Option B, grade three HTN retinopathy. This is incorrect because grade three HTN retinopathy findings including bleeding in the back of the eye, retinal hemorrhages as well as severe vasoconstriction. The other part of this is the person with grade three hypertensive retinopathy because they're looking through blood that's in the back of their eye will usually report black spots in the visual field that are new. This is an example of a high-grade hypertensive retinopathy. And if coupled with the highly elevated blood pressure here, this would constitute HTN emergency. But we're told his physical exam is okay except for the S4 hearts out. So, the fact that we're told this physical exam is unremarkable that implies that he does not have hyper uh high-grade HTN retinopathy. So, grade three HTN retinopathy clearly a pathologic condition and a aside from the visual changes that we expect to be reported the patient would also likely have some cardiac symptoms and I'll expand on that with the next answer choice. 

C, neck vein distension. Obviously, this is also incorrect given that one of the hypertensive TODS is the heart. Neck vein distension usually noted in heart failure is often seen with hypertensive emergency but not with asymptomatic markedly elevated blood pressure. Aside from the pathologic finding, the person with neck vein distension would usually be reporting shortness of breath and/or chest pain. Um, tachypnea, tachycardia would be common as well. Additional findings would likely include crackles in the lung field and any other findings that are common in heart failure. 

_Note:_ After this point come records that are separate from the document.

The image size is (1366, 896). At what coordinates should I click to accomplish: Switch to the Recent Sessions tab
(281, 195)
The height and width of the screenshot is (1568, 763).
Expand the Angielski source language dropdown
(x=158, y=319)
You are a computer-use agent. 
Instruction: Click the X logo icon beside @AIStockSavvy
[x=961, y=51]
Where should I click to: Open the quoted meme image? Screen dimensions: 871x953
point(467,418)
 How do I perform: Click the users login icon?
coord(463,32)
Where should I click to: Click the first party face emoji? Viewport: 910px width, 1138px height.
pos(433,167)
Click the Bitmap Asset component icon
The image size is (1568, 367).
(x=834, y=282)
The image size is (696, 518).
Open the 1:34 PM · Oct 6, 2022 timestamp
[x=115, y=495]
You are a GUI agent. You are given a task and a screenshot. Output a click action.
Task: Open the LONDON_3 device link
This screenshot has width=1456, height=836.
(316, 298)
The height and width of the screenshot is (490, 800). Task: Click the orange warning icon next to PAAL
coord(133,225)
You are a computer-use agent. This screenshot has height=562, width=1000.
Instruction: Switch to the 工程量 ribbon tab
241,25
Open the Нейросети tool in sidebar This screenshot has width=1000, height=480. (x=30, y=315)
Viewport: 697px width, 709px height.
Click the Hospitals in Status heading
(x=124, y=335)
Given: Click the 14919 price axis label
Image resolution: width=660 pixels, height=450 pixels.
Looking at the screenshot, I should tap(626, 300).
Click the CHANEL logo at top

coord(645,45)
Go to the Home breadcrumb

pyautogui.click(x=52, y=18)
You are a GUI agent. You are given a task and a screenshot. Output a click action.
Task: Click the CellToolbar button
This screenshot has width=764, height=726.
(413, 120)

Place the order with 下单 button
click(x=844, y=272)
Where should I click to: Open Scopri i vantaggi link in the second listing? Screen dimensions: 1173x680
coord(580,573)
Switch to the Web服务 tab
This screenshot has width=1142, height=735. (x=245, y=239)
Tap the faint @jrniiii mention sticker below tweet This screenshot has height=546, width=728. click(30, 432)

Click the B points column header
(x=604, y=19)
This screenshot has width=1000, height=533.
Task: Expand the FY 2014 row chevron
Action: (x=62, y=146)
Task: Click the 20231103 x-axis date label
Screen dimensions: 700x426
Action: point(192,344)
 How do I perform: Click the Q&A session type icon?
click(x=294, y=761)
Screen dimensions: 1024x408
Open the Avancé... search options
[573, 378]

D. Murmur of mitral regurg. Clearly, this is incorrect. The murmur of mitral regurg caused by the failure of the aortic valves to close properly is heard during distally or between S2 and the next S1. A variety of clinical conditions can result in this murmur including rheumatic heart disease, tertiary syphilis. It's not something that we're going to see in asymptomatic markedly elevated blood pressure um or in HTN emergency as well.

Key takeaways asymptomatic markedly elevated blood pressure is a common condition noted in primary and urgent care. Knowing how to differentiate urgency and emergency is key to safe and effective practice. I'll review the treatment of this condition in another podcast.